A significant development this year was the emergence of Twitter as a truly vital hub for the profession's online written contributions. Twitter now rivals law blogs in terms of volume of participation and as a reliable source of immediate legal information, particularly about current and breaking news and developments.
And in fact, I did find myself doing more tweeting than blogging in 2011 - posting legal headlines on Twitter in real time, and then reposting those headlines at this blog with our daily 140 Law summaries, to be specific.
All was not silent at Wise Law Blog in 2011, of course - aside from our daily updates we continued posting Ontario Court of Appeal Reports and ongoing employment law and topical updates. I'd like to thank Robert Tanha, Rachel Spence, Christopher Bird and Alim Ramji for their contributions all year long.
This was not a year, however, in which I found myself doing that much analytical writing, in the traditional blogging sense. My extra-curricular attentions, frankly, were mostly focused on chairing two Law Society of Upper Canada CPD programmes in October and November, Ethical Considerations in the Age of Technology. I'd like to take a moment to talk about these two webinars.
In many ways, I believe they reflected yet another "coming of age moment" for the Canadian law blogging community, as our Law Society called upon four law bloggers to host two accredited professionalism programmes on the ethical considerations affecting blogging, social media, online marketing and living in "the Cloud."
Over 5,000 Ontario lawyers and paralegals joined us for these two programmes. As I noted during the webinars, that may mean we had more viewers than SunTV (and deservedly so, I might modestly add)!
That Canada's law bloggers were afforded this honour and acknowledgment by our regulators is noteworthy, to say the least. It is certainly not something I imagined when I started this blog in April 2005.
The tremendous volume of legal information, opinion and analysis now emerging from our nation's excellent law blogs and twitter feeds is of enormous benefit to the public, the media and the profession, as a whole. It is genuinely worthy of collective kudos. That our regulators are also recognizing the important role played by the blogging community is extremely gratifying.
I implicitly cast my 2011 Clawbie votes when I asked Bob Tarantino (@bobtarantino) Mitch Kowalski (@mekowalski) and Omar Ha-Redeye (@omarharedeye) to join me as panelists for these webinars. Today, I'd like to make that official with these nominations:
- Bob Tarantino's Entertainment and Media Law Signal continues to be an excellent example of a well-written, thoughtful and consistently updated blog. Its niche focus allows it to consider both substance and nuance with a depth of understanding and humour that I have learned is highly representative of Bob's own abundant talent as a legal professional.
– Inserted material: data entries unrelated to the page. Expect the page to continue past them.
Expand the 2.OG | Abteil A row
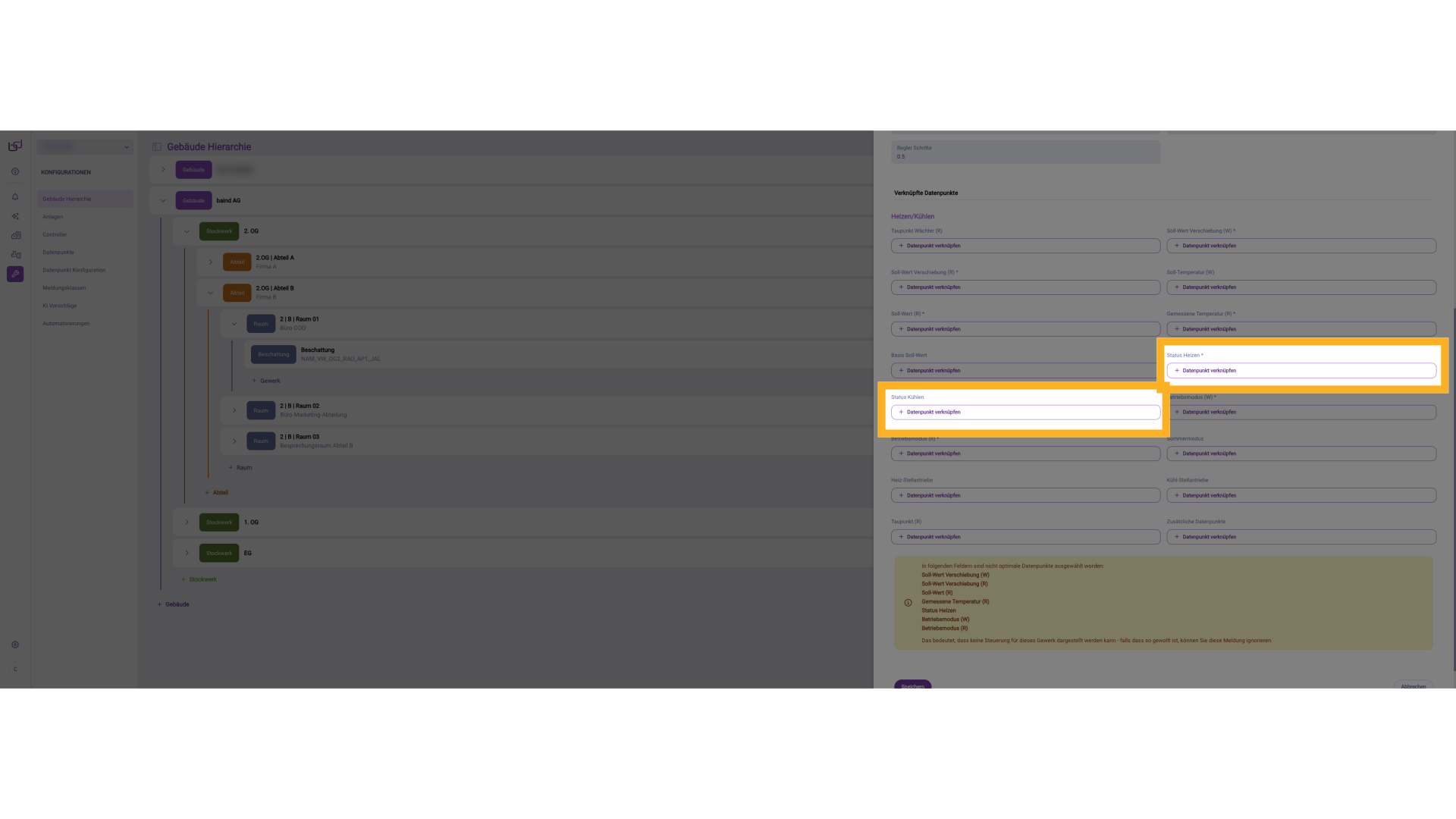The width and height of the screenshot is (1456, 819). (x=211, y=262)
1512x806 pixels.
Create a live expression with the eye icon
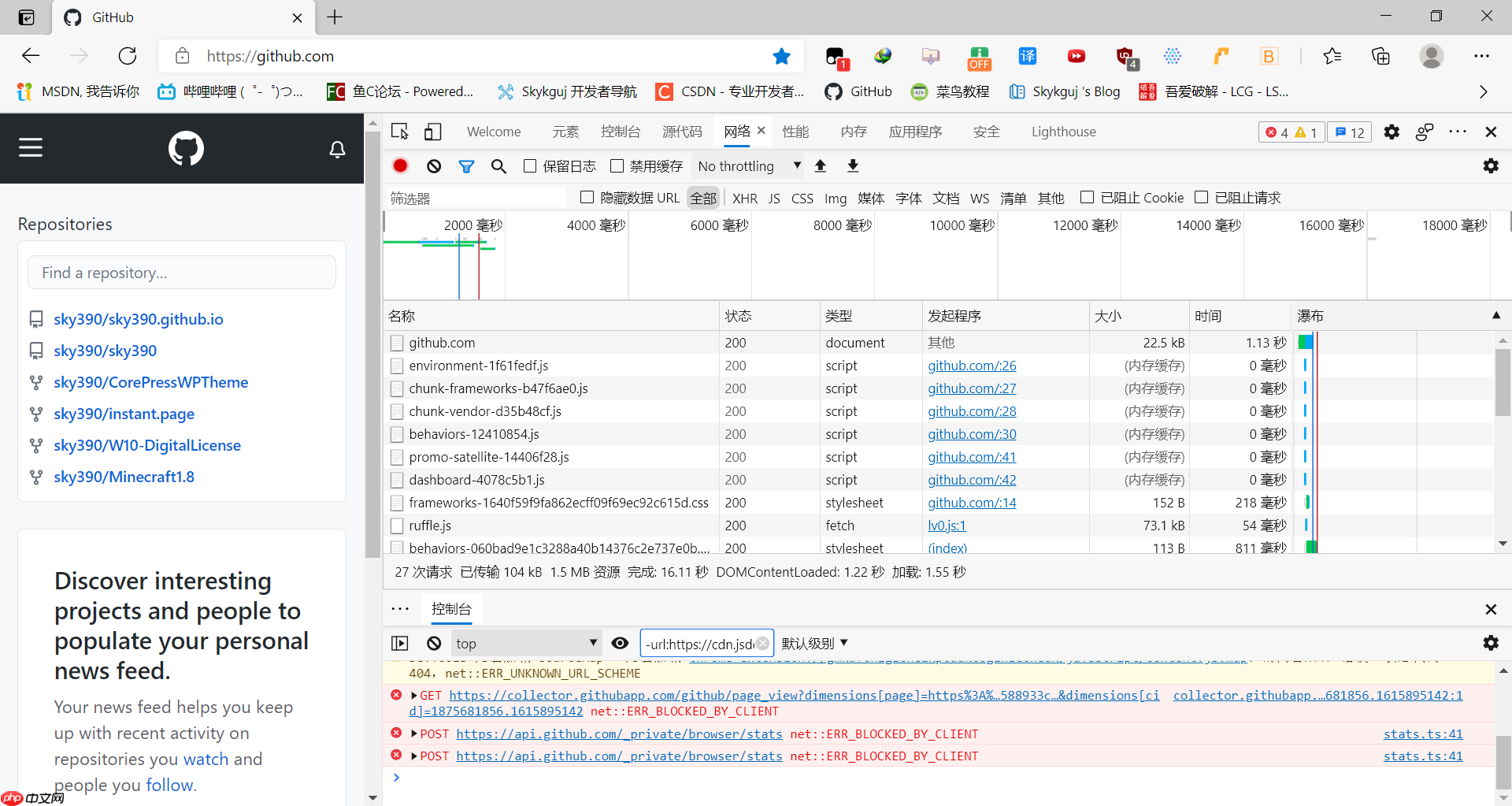[621, 643]
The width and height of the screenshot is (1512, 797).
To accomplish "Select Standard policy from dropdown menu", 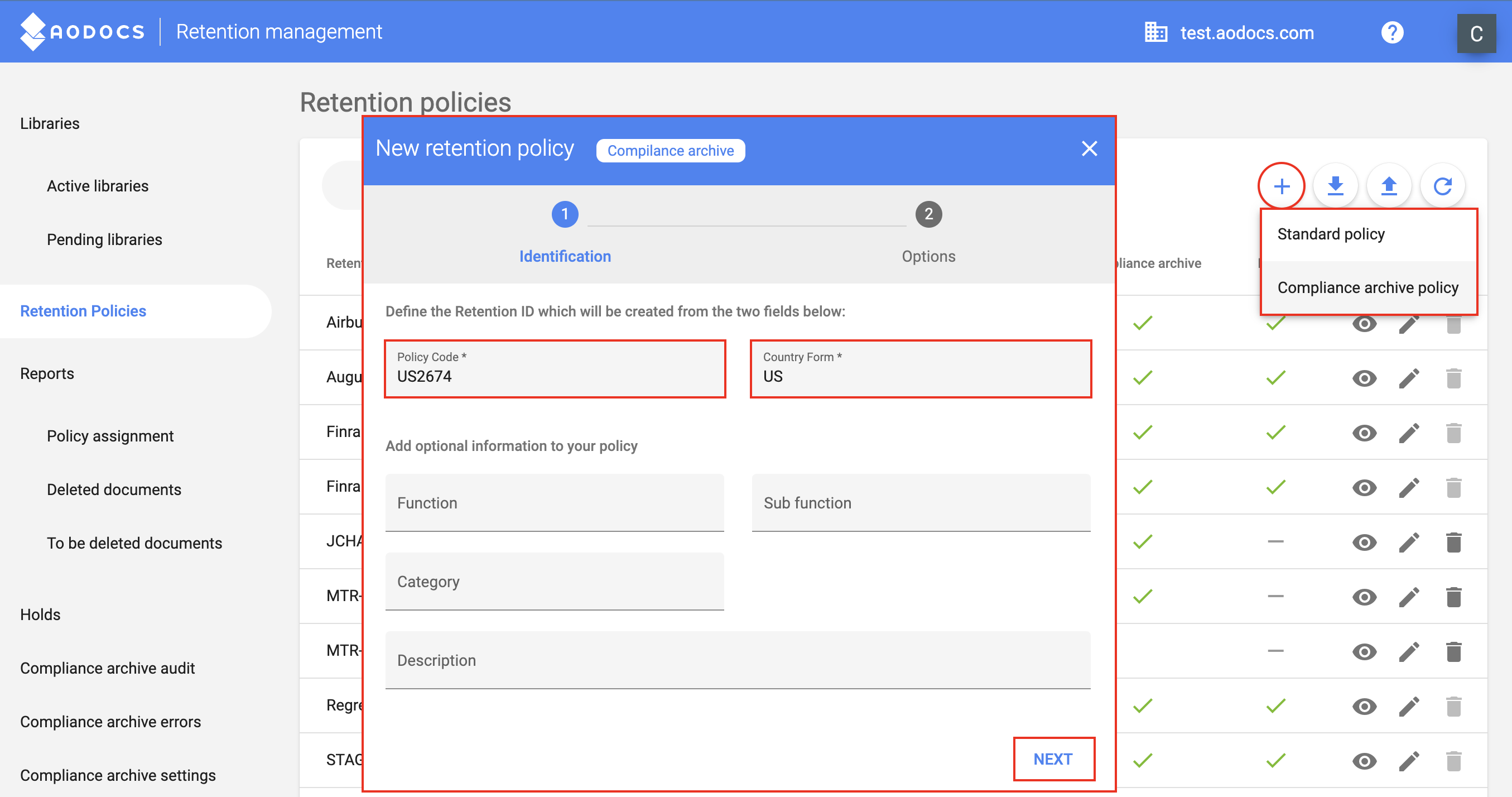I will click(1331, 234).
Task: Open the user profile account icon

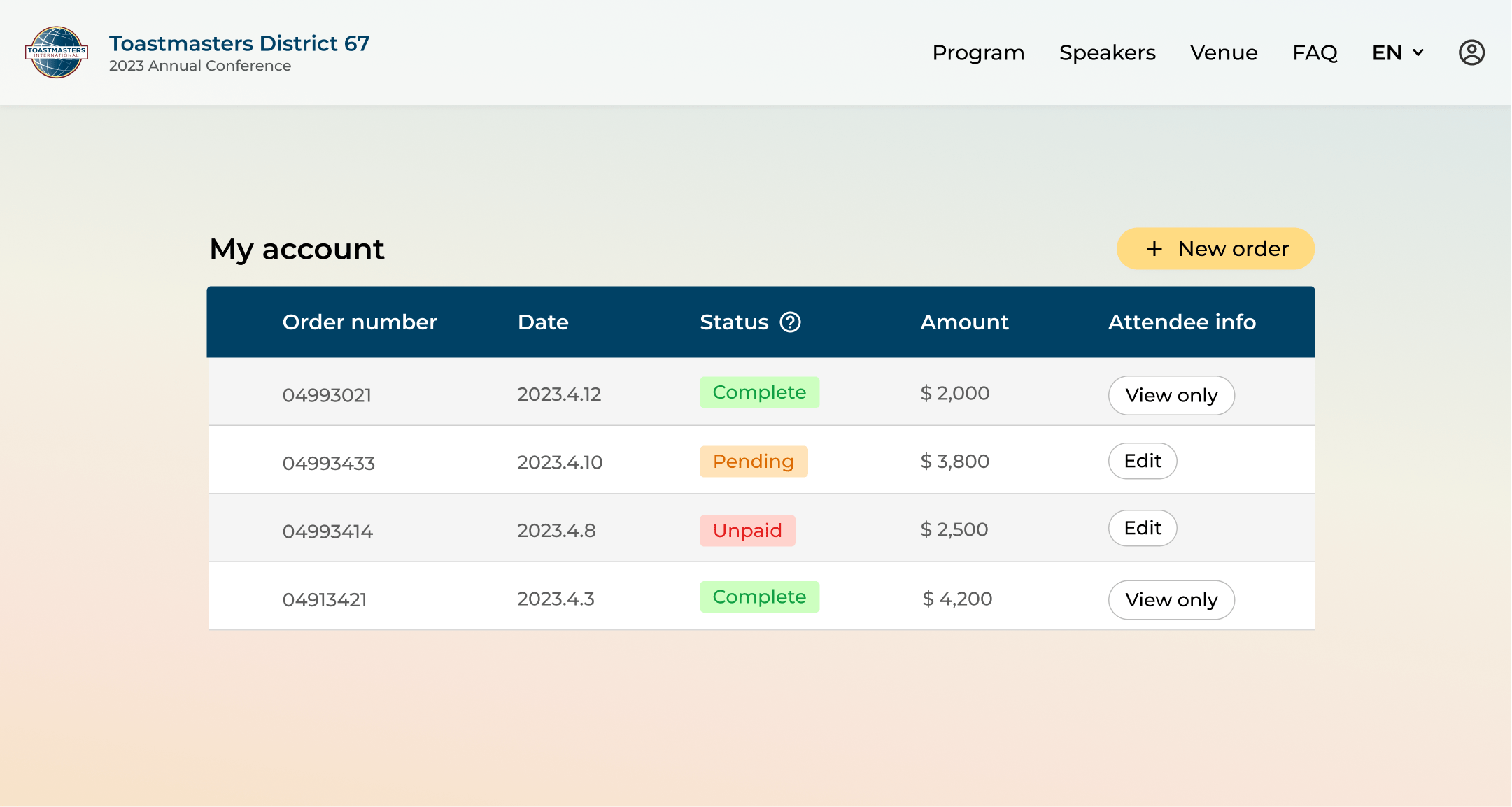Action: tap(1471, 52)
- Mitch Kowalski is a regular contributor to the Financial Post Legal Post, and while his focus there is on the offbeat and wacky developments in the law, he has also emerged in 2011 as one of the profession's most persuasive and outspoken proponents of practising law in the Cloud. Never afraid to speak his mind, Mitch has taken it upon himself to urge the profession to a speedy embrace of a modernity our clients are increasingly going to demand. It behooves us all to listen.
- Finally, Omar Ha-Redeye. The Zelig of the Ontario bar, if there is an event or function somewhere in the legal community, Omar will probably be there - and a thoughtful and insightful blog post will almost certainly follow at Slaw, OmarHaRedeye.com, or his old alma mater, Law is Cool. For a man who was called to the Bar only a few months ago, he has already left quite the footprint throughout the profession.
In addition, I'd also like to mention:
- Andrew Feldstein, who continues to deliver Canada's best family law blog, week in and week out. If you are a family law practitioner (or client - or both), Andrew's blog belongs in your RSS feed.
- Barry Sookman's blog and Twitter feed, which provide an impressive collection of up-to-date reports and summaries on computer and internet law and are a must-follow for the tech-minded among us.
- The other prolific contributors I read regularly, including Adam Goodman, Damien Penny, David Bilinsky, Erik Magraken, Stuart Rudner, Dr. David Doorey, Connie Crosby, Dan Pinnington, Dan Michaluk, and all the good folks at Slaw.
If nothing else, our blogger meet-ups have proven that law bloggers are a genuinely interesting and entertaining group with a whole lot in common, aside from our chosen careers.
Thanks to Steve Matthews for once again taking the time to recognize this worthy group with this year's 6th Annual Clawbie Awards.
And good luck to all in the Clawbie hunt.